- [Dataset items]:
********************
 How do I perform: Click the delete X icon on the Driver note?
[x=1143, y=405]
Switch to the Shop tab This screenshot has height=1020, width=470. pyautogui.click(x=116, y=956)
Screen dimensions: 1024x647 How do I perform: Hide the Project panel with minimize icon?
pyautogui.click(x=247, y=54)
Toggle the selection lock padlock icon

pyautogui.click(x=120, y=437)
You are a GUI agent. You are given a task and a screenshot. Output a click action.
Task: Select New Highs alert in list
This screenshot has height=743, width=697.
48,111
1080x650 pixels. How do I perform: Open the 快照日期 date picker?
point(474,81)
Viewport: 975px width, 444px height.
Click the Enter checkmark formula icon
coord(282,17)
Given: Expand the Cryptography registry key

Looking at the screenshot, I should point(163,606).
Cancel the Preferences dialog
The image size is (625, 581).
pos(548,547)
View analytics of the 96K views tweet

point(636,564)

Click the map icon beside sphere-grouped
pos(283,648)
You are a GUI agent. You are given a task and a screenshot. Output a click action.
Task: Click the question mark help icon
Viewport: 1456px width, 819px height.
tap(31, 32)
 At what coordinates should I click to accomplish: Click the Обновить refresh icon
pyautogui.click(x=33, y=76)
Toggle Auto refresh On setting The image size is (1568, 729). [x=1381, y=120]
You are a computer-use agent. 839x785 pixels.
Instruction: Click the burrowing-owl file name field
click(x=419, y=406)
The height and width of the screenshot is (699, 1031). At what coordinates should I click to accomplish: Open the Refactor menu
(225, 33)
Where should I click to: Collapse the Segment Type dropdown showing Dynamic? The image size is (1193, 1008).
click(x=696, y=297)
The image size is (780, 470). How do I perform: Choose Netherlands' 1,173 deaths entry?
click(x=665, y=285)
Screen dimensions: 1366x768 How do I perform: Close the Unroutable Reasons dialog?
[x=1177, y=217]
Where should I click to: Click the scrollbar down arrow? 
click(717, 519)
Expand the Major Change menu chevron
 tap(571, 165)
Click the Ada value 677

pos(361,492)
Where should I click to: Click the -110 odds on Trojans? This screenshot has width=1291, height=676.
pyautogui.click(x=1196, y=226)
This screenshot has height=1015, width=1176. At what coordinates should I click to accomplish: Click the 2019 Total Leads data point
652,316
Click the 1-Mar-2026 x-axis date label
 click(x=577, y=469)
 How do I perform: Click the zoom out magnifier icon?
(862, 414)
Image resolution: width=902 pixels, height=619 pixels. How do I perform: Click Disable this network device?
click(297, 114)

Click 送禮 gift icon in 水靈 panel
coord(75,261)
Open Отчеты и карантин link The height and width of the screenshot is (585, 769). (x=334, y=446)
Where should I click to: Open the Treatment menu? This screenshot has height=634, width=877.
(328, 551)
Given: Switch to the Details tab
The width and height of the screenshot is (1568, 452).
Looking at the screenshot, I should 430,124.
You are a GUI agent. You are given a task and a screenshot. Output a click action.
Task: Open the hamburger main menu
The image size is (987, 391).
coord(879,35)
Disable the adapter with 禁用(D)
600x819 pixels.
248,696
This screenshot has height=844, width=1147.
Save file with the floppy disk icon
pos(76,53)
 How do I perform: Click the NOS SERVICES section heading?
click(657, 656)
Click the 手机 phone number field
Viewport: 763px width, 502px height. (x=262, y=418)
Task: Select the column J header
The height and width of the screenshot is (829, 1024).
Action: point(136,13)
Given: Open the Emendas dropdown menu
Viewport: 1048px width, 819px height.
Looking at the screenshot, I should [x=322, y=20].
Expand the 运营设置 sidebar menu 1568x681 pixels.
********************
- [WHAT TO WORK ON]: Return only the part of the records above that opens with the line containing "1080x650 pixels. How" and closes with the line containing "You are a computer-use agent. 839x785 pixels.", ends included.

- [SOLUTION TO THIS PROBLEM]:
1080x650 pixels. How do I perform: Open the 快照日期 date picker?
point(474,81)
Viewport: 975px width, 444px height.
Click the Enter checkmark formula icon
coord(282,17)
Given: Expand the Cryptography registry key

Looking at the screenshot, I should point(163,606).
Cancel the Preferences dialog
The image size is (625, 581).
pos(548,547)
View analytics of the 96K views tweet

point(636,564)

Click the map icon beside sphere-grouped
pos(283,648)
You are a GUI agent. You are given a task and a screenshot. Output a click action.
Task: Click the question mark help icon
Viewport: 1456px width, 819px height.
tap(31, 32)
 At what coordinates should I click to accomplish: Click the Обновить refresh icon
pyautogui.click(x=33, y=76)
Toggle Auto refresh On setting The image size is (1568, 729). [x=1381, y=120]
You are a computer-use agent. 839x785 pixels.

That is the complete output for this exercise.